Le post de gouvernance DAO de Vitalik d'aujourd'hui vaut la peine d'être lu lentement, pas en diagonale. Le problème d'attention qu'il décrit est réel — des milliers de décisions, de nombreux domaines d'expertise, et la plupart des gens n'ont pas le temps ou les compétences pour évaluer même un domaine, sans parler de tous.
Sa solution proposée comporte quatre couches. Des agents IA personnels formés sur vos propres valeurs et écrits passés votent en votre nom, s'arrêtant uniquement lorsqu'ils ne sont vraiment pas sûrs de la manière dont vous décideriez. Des agents de conversation publics agrègent les opinions avant de demander des réponses, de sorte que l'information collective informe réellement les positions individuelles.

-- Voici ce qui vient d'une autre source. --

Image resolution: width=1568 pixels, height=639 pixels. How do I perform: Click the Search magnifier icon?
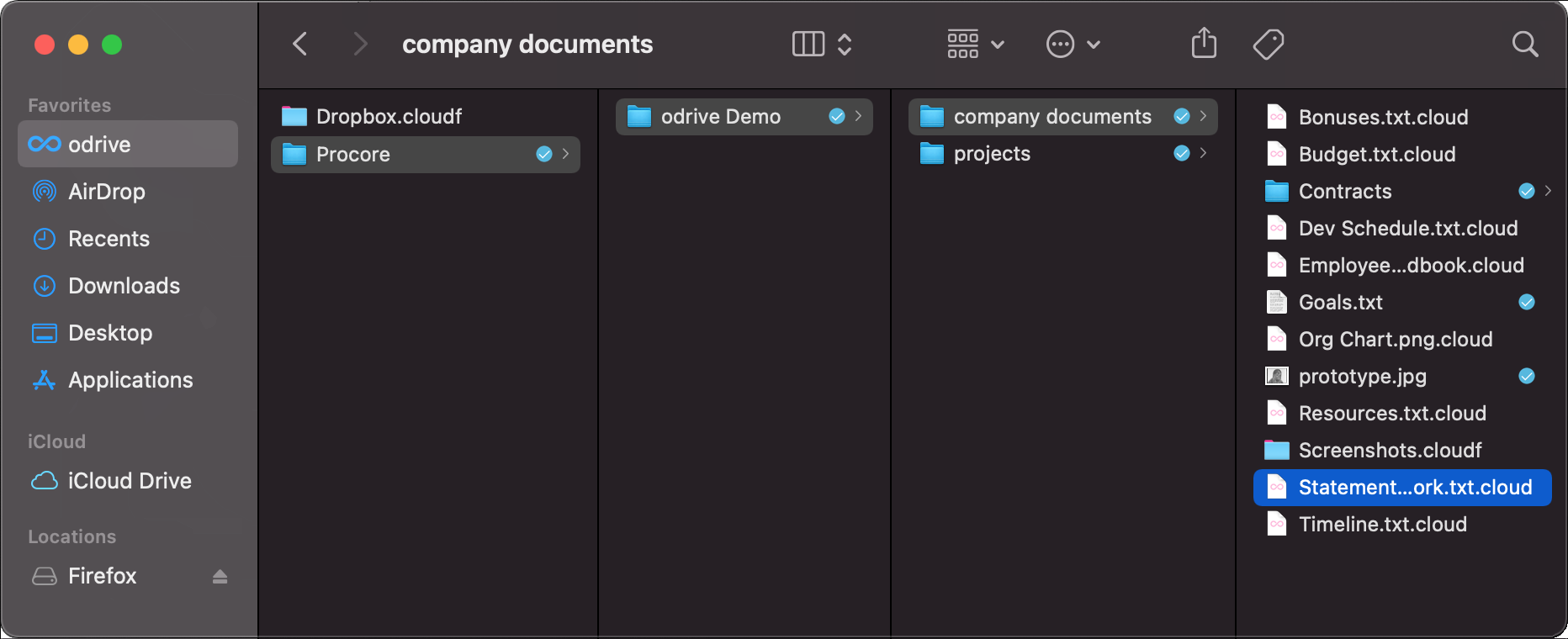click(1524, 44)
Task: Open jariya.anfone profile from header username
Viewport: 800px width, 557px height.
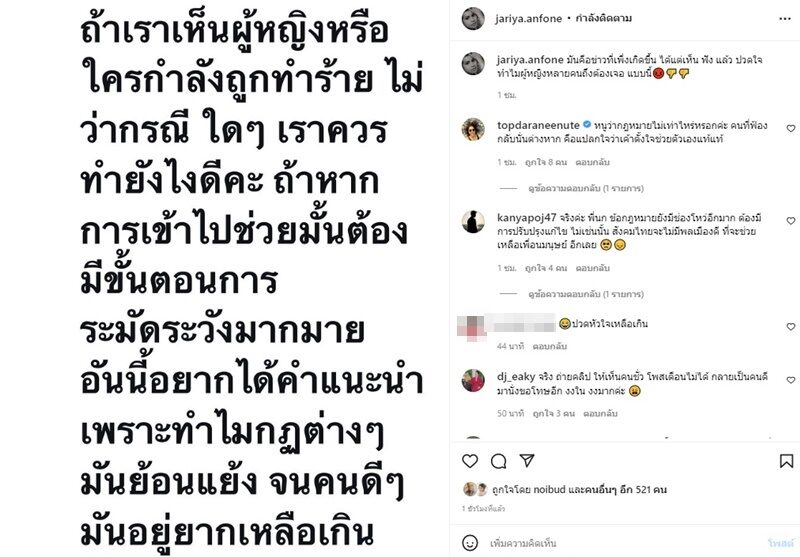Action: (x=528, y=18)

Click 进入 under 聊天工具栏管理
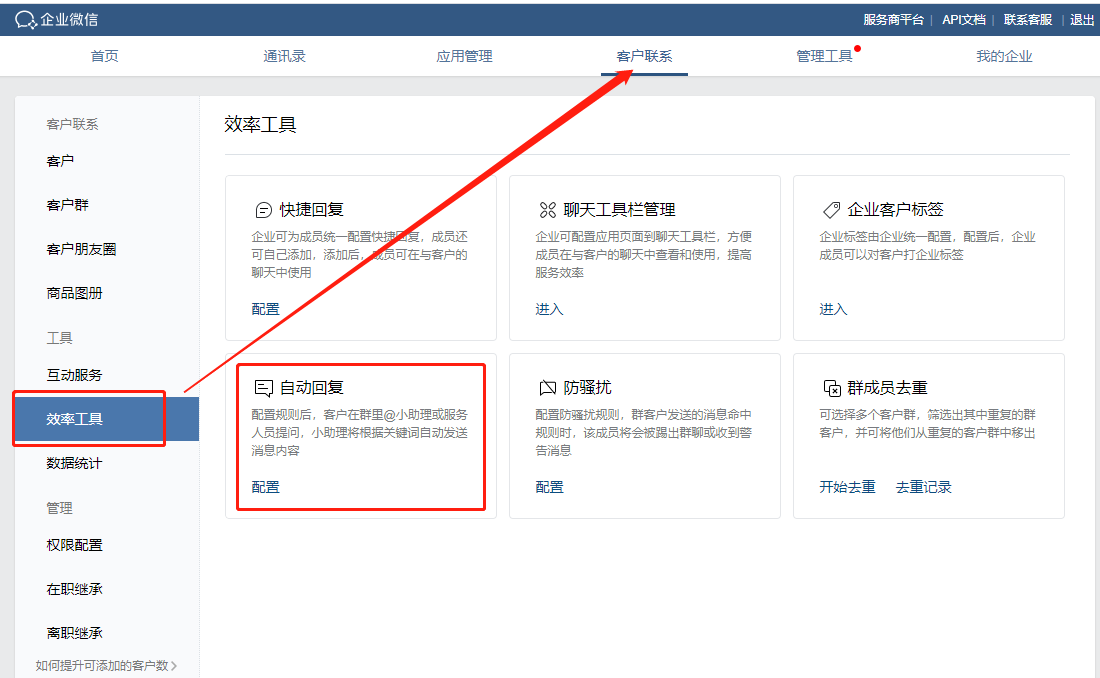pyautogui.click(x=549, y=309)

Les marchés de prédiction permettent aux agents de parier sur la qualité des propositions, récompensant le signal et pénalisant le bruit. Et les environnements MPC ou TEE gèrent les décisions de gouvernance sensibles — disputes professionnelles, compensation, questions juridiques — sans que des données privées ne touchent la chaîne publique.

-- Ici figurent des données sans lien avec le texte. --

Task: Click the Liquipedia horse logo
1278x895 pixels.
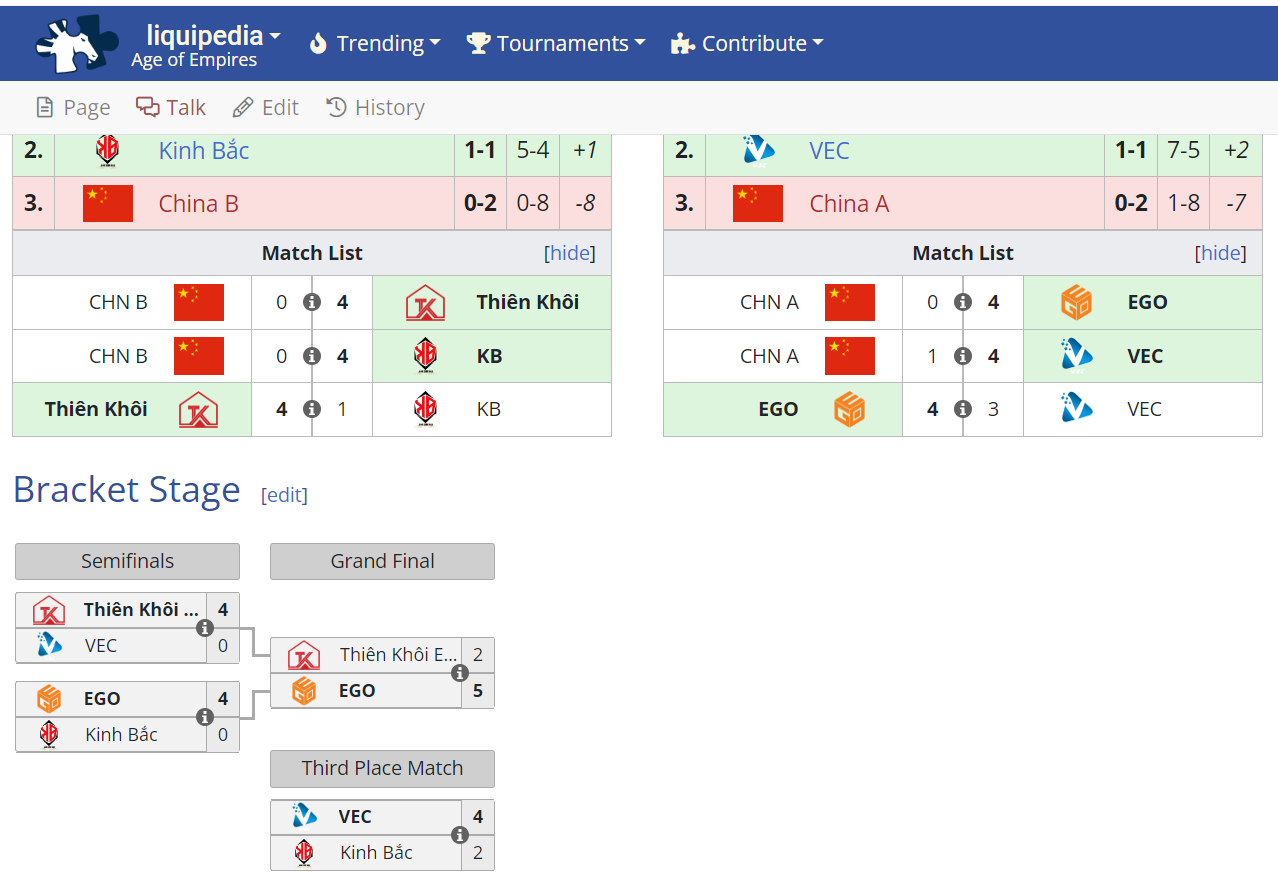Action: [x=69, y=44]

Ce que je trouve intéressant, c'est l'architecture de confiance ici. Les preuves à divulgation nulle et les techniques multipartites forment la base — la confidentialité couvrant à la fois l'anonymat des participants et le contenu de leurs contributions. Ce n'est pas seulement une question de vote. Il s'agit de construire une couche de gouvernance où les baleines ne peuvent pas surveiller les petits détenteurs et copier leurs mouvements.
Que les DAO adoptent réellement l'un de ces éléments est une question différente de celle de savoir si le design est solide. Il l'est.